The legacies of Nixon and Kissinger are entwined long after the former leaves the national stage, and Rabe artfully examines their own views towards Latin America. Nixon moved from publicly discussing the importance of democracy in 1958, to subordinating democratic considerations to anticommunism in his tour of 1967, eventually omitting it entirely from his reminiscences of 1978. His view of Latin Americans was deeply cynical. ‘The Latins know they are not special. When you say they are, they like it’, he asserted, adding that ‘Latin Americans don't have competence … [further Inter-American Development Bank aid] would be money down a rat-hole’ (p. 46). Kissinger shared Nixon's contempt for Latin American popular forces and admiration for the Argentine and Brazilian dictatorships. Nixon praised the ‘new breed of military leaders [which] has arisen in Latin America dedicated to progress rather than protecting the status quo’, though of course such fawning did not extend to genuinely progressive military leaders in Peru or Bolivia (p. 30). Kissinger himself opted for silence on the detail of his dark arts, ignoring many interventions altogether but choosing in his memoirs to engage in ‘repeated attempts to absolve himself of participation in the campaign to destabilize the Chilean government’ (p. 235).
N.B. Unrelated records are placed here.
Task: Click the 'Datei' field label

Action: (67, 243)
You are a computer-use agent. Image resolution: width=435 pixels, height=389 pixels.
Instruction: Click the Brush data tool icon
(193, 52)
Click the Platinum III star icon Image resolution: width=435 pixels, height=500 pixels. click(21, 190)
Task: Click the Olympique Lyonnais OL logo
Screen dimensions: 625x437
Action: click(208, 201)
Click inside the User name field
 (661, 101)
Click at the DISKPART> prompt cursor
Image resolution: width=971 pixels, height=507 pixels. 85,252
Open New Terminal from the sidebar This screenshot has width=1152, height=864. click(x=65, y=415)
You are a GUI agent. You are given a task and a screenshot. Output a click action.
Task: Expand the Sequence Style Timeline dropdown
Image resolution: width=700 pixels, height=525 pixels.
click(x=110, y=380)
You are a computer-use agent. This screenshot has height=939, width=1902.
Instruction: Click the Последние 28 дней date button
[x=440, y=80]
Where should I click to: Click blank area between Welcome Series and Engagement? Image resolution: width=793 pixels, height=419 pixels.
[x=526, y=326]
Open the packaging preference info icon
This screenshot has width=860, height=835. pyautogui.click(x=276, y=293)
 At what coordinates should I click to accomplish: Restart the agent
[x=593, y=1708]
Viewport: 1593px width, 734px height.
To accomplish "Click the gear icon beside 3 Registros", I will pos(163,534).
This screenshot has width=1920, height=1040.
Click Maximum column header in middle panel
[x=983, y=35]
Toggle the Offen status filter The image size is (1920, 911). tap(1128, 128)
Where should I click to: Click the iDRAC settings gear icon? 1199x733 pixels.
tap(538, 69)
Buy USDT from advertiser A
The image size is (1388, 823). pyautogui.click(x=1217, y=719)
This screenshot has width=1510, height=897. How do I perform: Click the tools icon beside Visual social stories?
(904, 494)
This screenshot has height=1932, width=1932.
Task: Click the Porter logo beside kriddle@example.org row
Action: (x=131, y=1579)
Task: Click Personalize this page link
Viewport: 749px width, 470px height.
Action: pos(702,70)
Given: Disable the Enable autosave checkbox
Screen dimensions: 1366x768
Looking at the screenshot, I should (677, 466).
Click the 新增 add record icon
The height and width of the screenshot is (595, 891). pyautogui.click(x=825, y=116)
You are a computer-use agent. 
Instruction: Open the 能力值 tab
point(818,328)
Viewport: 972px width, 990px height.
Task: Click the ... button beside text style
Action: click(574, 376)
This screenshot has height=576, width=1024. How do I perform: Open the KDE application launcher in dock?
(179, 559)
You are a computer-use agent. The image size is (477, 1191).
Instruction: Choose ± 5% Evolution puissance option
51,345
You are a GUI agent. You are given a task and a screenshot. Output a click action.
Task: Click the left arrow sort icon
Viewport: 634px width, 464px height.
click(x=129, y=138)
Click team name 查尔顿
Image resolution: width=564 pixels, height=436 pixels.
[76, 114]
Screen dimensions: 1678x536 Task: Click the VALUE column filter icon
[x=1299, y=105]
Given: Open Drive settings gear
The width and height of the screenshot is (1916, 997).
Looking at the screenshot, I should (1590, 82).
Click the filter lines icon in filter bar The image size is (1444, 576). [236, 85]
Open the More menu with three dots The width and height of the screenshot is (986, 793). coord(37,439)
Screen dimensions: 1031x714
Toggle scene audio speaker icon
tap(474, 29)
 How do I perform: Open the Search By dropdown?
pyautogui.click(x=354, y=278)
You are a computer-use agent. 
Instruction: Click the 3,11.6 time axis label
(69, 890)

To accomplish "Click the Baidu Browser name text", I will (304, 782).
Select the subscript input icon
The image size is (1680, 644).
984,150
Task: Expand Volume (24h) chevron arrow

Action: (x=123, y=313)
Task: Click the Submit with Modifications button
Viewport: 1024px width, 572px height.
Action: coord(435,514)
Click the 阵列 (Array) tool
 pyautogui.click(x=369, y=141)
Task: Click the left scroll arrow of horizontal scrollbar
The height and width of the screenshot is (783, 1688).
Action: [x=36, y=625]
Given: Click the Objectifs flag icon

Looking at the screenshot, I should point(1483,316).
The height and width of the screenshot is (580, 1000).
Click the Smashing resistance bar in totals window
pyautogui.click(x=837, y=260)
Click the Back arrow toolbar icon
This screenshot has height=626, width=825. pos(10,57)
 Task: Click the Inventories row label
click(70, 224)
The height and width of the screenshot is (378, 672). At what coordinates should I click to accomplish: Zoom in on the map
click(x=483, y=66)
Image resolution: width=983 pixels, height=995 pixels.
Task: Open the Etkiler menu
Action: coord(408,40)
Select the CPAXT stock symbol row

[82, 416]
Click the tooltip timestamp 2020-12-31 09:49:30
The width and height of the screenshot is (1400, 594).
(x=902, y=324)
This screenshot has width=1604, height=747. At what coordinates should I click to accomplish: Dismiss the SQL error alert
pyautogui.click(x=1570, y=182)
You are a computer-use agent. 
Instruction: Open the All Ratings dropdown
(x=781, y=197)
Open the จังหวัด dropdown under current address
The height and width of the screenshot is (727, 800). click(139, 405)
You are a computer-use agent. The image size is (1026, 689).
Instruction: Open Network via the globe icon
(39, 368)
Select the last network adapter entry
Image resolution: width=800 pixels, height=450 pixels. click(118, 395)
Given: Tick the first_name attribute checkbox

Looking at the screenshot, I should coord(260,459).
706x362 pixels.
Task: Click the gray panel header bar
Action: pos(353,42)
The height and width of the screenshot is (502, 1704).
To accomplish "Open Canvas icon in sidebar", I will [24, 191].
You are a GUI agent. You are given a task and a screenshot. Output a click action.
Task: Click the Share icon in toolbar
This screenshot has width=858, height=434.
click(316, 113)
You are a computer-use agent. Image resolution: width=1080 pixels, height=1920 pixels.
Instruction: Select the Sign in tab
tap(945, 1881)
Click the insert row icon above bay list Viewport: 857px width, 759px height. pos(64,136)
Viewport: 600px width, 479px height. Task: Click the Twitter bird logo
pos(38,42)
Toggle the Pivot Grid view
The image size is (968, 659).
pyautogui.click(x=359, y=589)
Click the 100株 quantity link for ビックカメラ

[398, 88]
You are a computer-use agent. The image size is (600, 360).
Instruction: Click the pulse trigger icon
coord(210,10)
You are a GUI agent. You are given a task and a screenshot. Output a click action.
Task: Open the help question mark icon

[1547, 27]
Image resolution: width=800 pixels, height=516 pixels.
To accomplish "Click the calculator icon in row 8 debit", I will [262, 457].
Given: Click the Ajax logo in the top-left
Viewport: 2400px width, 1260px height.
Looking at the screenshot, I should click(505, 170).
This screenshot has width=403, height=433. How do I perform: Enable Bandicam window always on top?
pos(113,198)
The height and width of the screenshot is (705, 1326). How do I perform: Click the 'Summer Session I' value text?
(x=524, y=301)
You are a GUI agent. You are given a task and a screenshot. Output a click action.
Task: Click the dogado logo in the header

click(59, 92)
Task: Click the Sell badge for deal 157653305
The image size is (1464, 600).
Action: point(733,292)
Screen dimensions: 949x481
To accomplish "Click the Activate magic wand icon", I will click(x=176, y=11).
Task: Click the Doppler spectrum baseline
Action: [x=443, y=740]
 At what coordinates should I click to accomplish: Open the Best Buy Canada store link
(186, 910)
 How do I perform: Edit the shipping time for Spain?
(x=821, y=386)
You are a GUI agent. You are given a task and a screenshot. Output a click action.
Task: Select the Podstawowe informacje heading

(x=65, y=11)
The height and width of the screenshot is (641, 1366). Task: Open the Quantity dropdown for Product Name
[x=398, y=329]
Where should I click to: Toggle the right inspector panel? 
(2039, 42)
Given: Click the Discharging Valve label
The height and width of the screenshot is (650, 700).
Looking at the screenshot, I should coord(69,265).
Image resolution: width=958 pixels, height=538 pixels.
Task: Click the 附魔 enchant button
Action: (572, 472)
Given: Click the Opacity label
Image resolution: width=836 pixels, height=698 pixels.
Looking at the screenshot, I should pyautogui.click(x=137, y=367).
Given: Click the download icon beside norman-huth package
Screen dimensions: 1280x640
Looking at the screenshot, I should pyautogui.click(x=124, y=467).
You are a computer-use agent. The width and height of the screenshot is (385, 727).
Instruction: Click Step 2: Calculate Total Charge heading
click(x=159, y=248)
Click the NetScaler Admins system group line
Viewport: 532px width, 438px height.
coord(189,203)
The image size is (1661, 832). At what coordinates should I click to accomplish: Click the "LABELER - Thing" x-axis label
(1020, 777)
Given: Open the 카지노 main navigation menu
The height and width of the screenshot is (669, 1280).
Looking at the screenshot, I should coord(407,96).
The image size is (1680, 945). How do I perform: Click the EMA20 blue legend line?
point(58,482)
How, then, should we think of Kissinger and his Latin American legacy? As a wily diplomat who knew when to offer concessions or flattery in order to maintain amity? Or as a man ‘unmoved’ by extra-legal executions, uninterested in the liberalisation of dictatorship in friendly regimes, and a willing party to the ‘destruction of constitutionalism and democratic processes’ (p. 36)? Rabe is wise enough to leave the ultimate decision to the reader, but he provides an awful lot of rope, not least in some of his chapter titles (such as ‘Overthrowing Governments’, ‘Mass Murder and International Assassination’, and ‘Failed Initiatives’). In the end he throws the responsibility for judgment over to the region's people themselves, saying that while the ‘good Pope Francis would undoubtedly forgive the United States and Henry Kissinger for the past … Latin Americans with a sense of history would probably be less forgiving’ (p. 247). A characteristic understatement.